- [Set task] Put the lines from the one containing "Given: Select the 03:15 PM by terry version" through the end of the records into a JSON list of strings, with one string per line and no blank lines. Leave the pictures out of the answer.

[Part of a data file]
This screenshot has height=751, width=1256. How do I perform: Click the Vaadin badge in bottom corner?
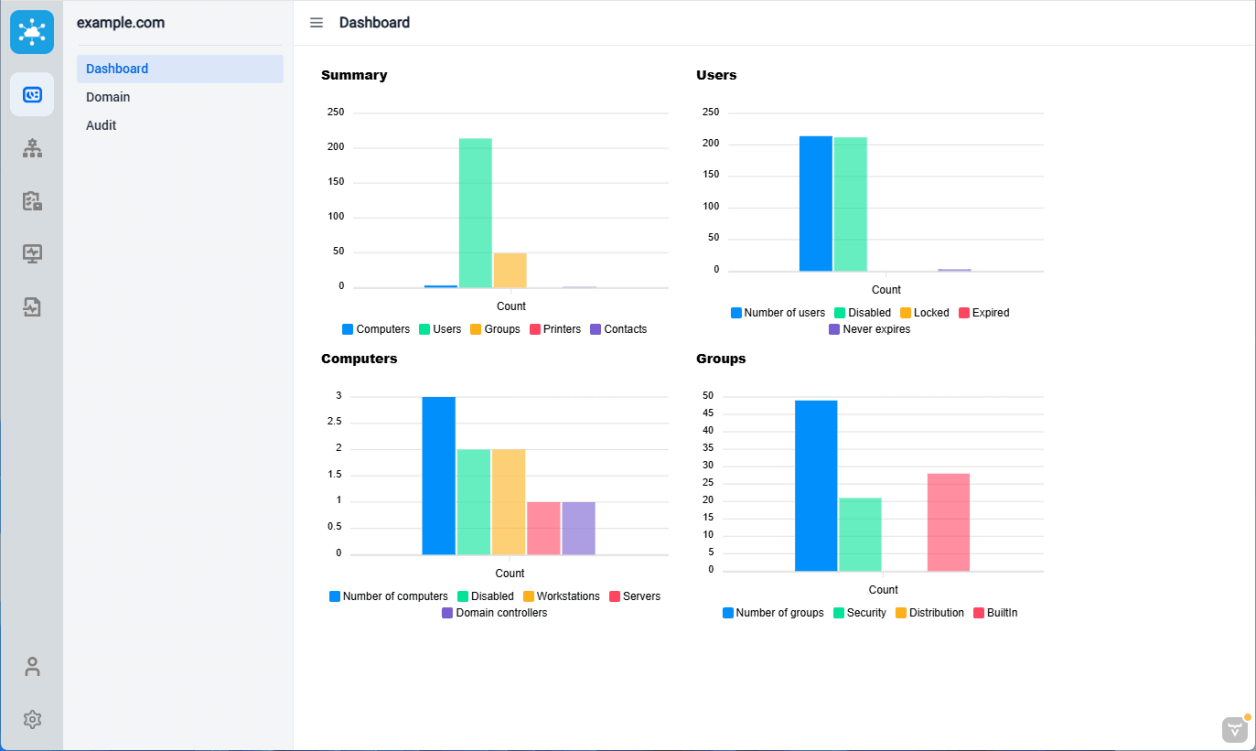(1235, 729)
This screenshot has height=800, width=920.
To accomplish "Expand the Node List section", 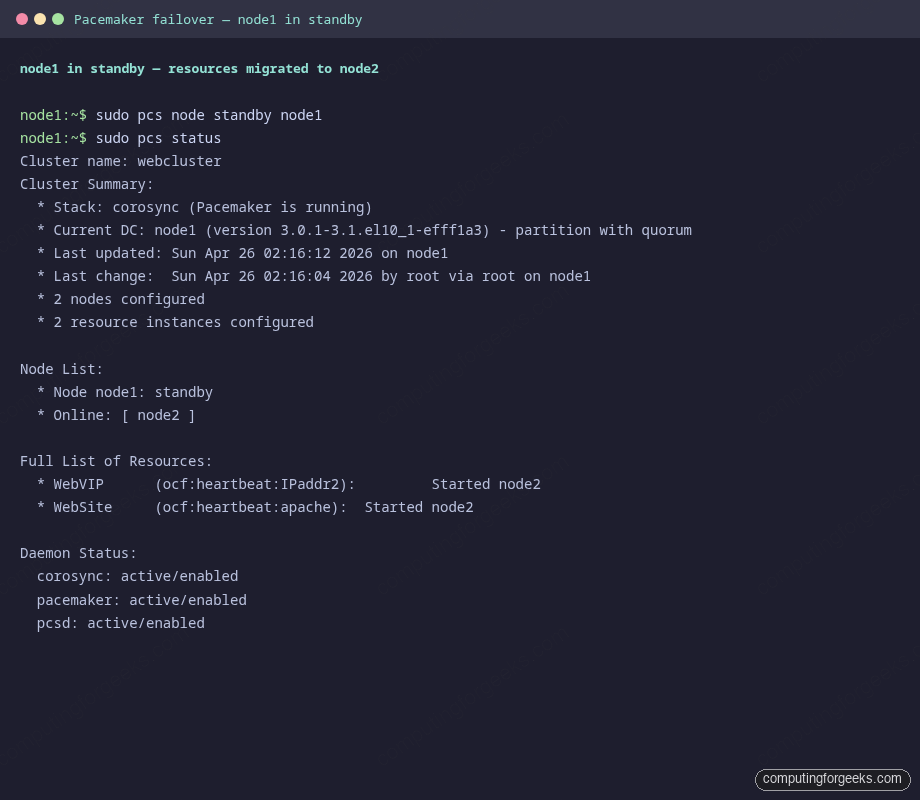I will 61,369.
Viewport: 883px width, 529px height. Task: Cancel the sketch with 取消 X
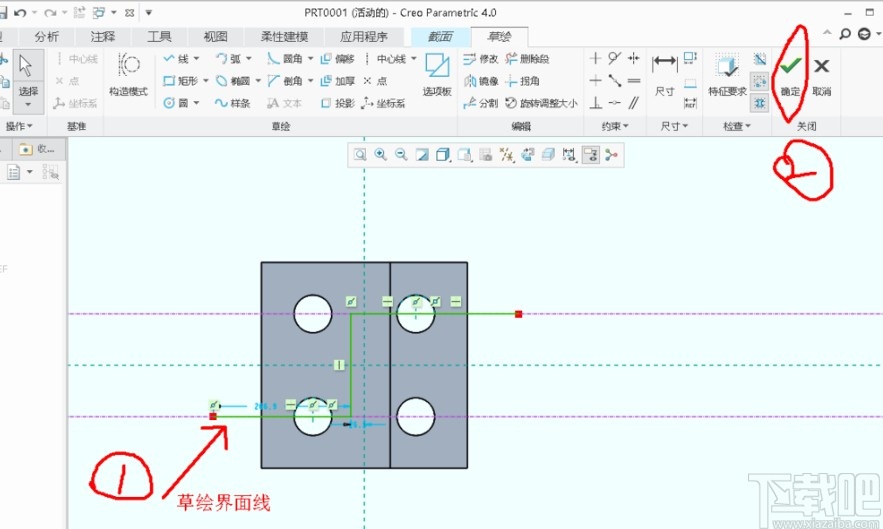821,73
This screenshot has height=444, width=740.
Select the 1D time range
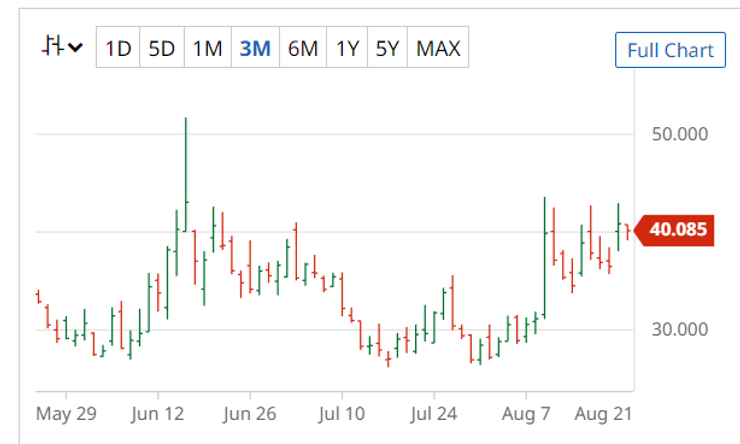118,48
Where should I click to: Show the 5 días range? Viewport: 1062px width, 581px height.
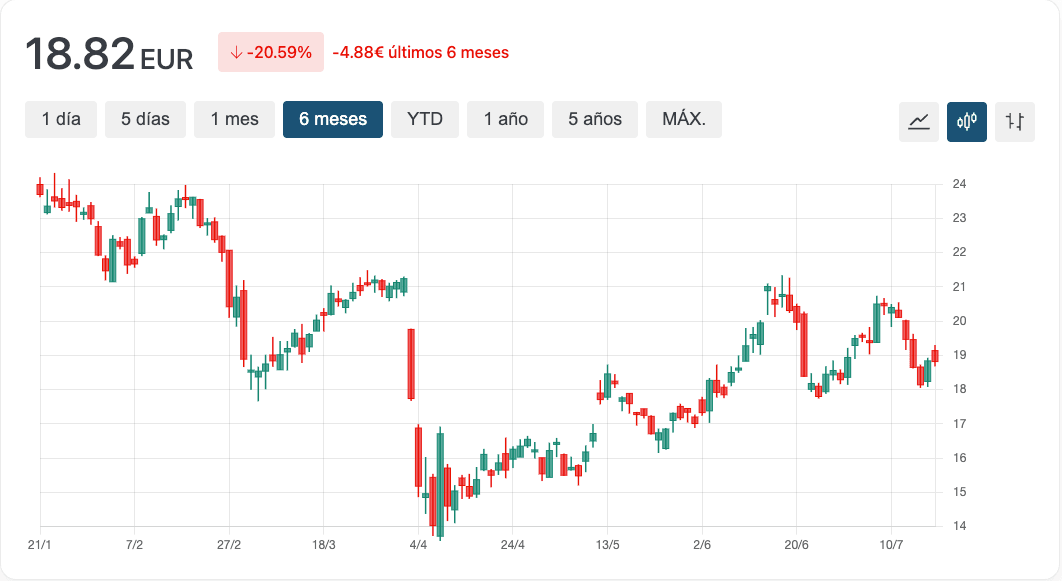(x=146, y=119)
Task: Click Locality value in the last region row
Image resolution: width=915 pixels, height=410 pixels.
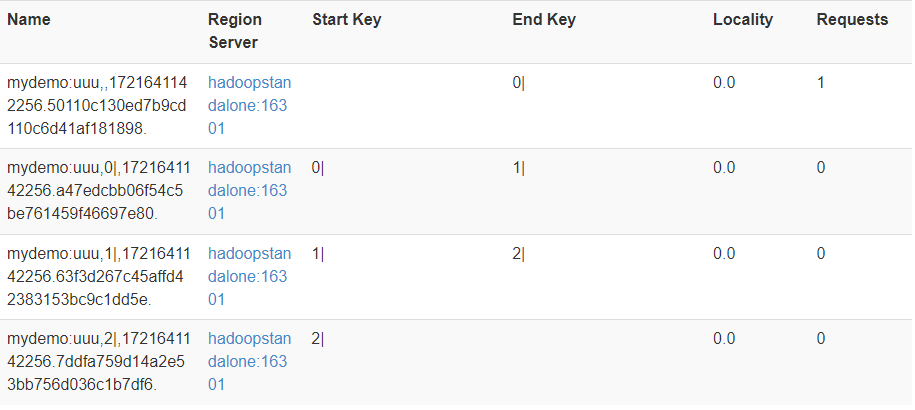Action: click(724, 340)
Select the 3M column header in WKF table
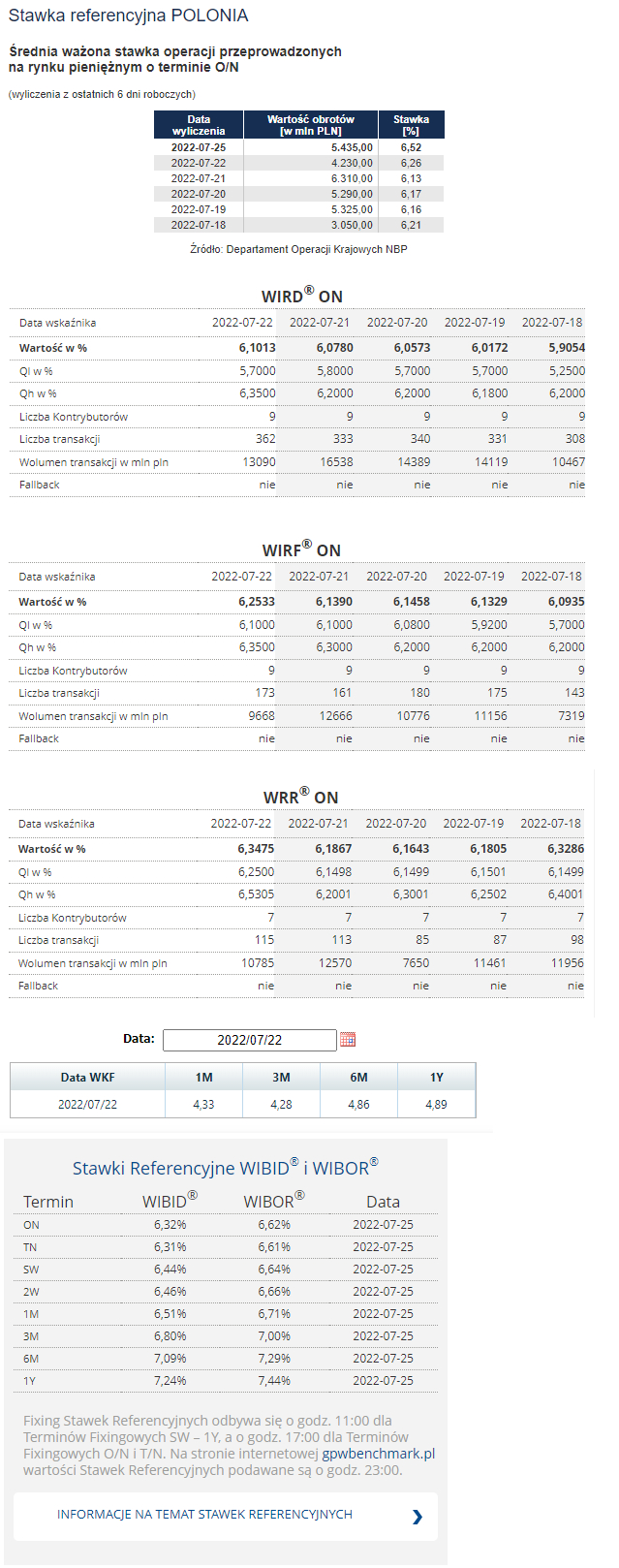Screen dimensions: 619x1568 pyautogui.click(x=281, y=1078)
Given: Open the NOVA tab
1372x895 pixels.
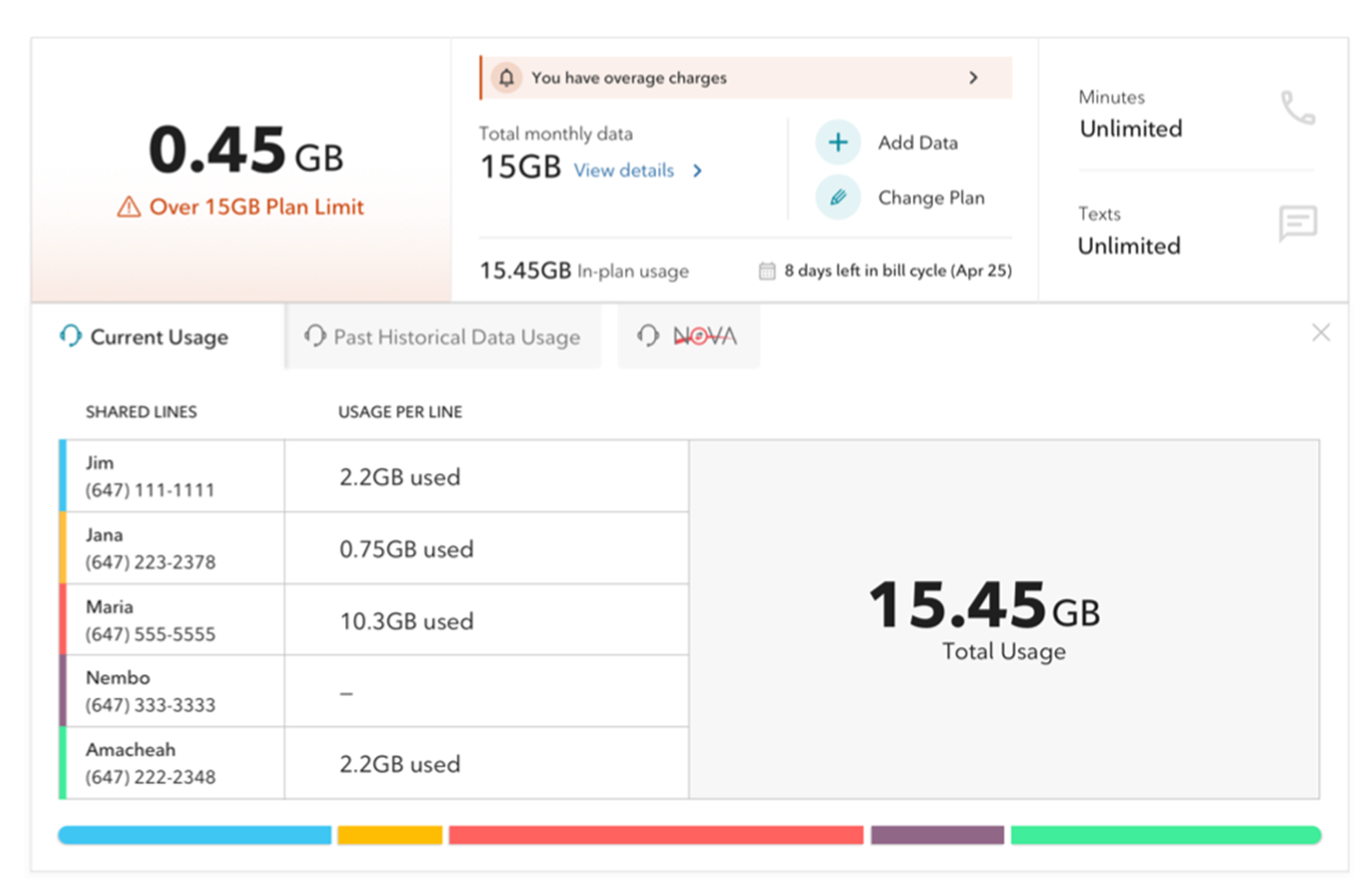Looking at the screenshot, I should tap(689, 336).
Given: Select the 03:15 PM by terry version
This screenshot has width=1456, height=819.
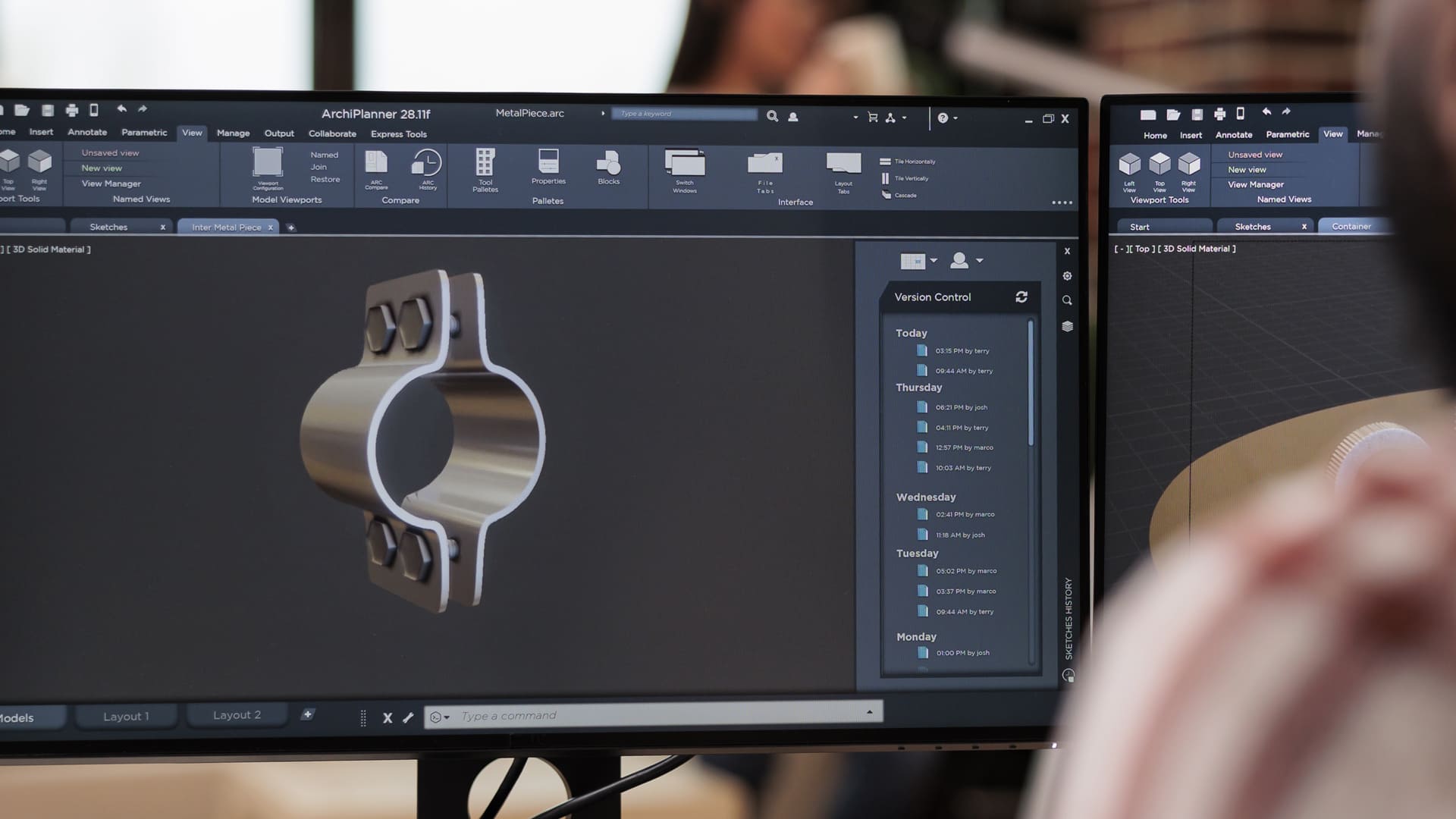Looking at the screenshot, I should [962, 351].
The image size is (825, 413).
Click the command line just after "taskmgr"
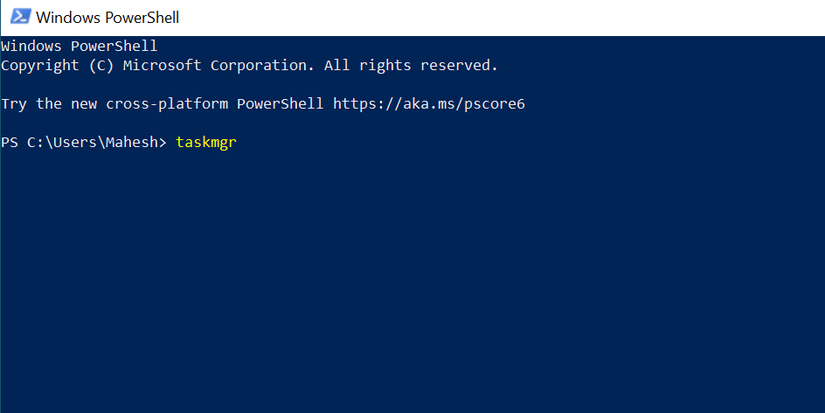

- [Response to this task]
[
  "Given: Select the 03:15 PM by terry version",
  "This screenshot has width=1456, height=819.",
  "Looking at the screenshot, I should [962, 351].",
  "The image size is (825, 413).",
  "Click the command line just after \"taskmgr\""
]